Il Parlamento europeo di Strasburgo.

È ragionevole tutto questo?

La corte di Strasburgo aveva permesso agli Stati europei un certo margine decisionale in materia di fecondazione assistita. Oggi lo nega. Cosa accadrà in Italia? «Su questo non si può evitare di riflettere» (da ilsussidiario.net)
Lorenza Violini

Dalle notizie di agenzia apprendiamo che il divieto di diagnosi preimpianto di un embrione prodotto in provetta, divieto previsto dalla legislazione italiana (insieme a quella svizzera e a quella austriaca), viola il diritto alla vita privata a familiare sancito dalla Convenzione Europea dei Diritti dell’Uomo, così come interpretata dalla Corte di Strasburgo.

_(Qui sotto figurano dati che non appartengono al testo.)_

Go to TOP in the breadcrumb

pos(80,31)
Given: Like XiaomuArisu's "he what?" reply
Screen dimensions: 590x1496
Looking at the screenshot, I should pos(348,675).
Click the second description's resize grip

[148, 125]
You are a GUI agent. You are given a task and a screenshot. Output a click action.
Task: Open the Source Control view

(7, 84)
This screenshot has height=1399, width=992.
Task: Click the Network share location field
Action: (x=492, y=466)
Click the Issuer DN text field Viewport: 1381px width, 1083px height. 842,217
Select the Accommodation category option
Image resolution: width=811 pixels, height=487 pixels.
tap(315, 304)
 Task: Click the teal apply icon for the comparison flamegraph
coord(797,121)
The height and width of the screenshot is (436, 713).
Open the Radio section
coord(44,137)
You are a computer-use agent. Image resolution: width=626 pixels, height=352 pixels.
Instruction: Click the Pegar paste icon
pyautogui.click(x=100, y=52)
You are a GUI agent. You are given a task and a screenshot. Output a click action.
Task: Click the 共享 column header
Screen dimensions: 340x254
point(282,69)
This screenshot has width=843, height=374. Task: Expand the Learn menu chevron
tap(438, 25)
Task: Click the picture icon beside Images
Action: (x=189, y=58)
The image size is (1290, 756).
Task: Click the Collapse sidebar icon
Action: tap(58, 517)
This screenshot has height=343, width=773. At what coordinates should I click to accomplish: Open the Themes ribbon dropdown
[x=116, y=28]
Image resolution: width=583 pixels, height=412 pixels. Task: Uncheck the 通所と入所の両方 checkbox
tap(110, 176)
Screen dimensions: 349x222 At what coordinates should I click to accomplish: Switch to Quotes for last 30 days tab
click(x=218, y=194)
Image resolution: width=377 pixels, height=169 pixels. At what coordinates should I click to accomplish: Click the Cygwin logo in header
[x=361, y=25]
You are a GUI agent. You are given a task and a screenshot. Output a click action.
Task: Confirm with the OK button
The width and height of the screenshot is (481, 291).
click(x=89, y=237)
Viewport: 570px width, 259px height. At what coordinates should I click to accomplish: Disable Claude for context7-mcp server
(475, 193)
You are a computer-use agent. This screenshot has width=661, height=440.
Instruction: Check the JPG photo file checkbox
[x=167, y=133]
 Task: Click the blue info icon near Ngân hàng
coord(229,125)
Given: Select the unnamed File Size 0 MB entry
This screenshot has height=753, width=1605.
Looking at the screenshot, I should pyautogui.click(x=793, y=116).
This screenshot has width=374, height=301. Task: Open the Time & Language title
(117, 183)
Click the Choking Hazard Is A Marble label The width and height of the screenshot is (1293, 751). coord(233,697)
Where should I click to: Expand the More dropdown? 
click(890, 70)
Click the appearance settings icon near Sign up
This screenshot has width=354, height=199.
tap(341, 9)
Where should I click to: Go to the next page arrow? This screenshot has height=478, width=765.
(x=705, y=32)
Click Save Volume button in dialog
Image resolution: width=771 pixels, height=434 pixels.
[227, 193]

Il motivo andrebbe ricercato in una sorta di incoerenza che sussisterebbe mettendo in relazione tale divieto e la facoltà prevista in Italia di abortire se il feto, a motivo delle sue patologie, è in grado di recare danno alla salute fisica e psichica della madre.
Scelta pesante, quella dei giudici di Strasburgo, che persistono nel perseguire una linea di forte contestazione di legislazioni nazionali a loro sgradite, incuranti delle sconfessioni ricevute in passato in sede di appello alla Grande Camera; basti ricordare la sentenza di quest’ultima nel caso del crocefisso, di assoluzione per l’ordinamento italiano, nonché l’annullamento di una sentenza in materia di fecondazione eterologa e relativa alla legge austriaca, ad impianto restrittivo.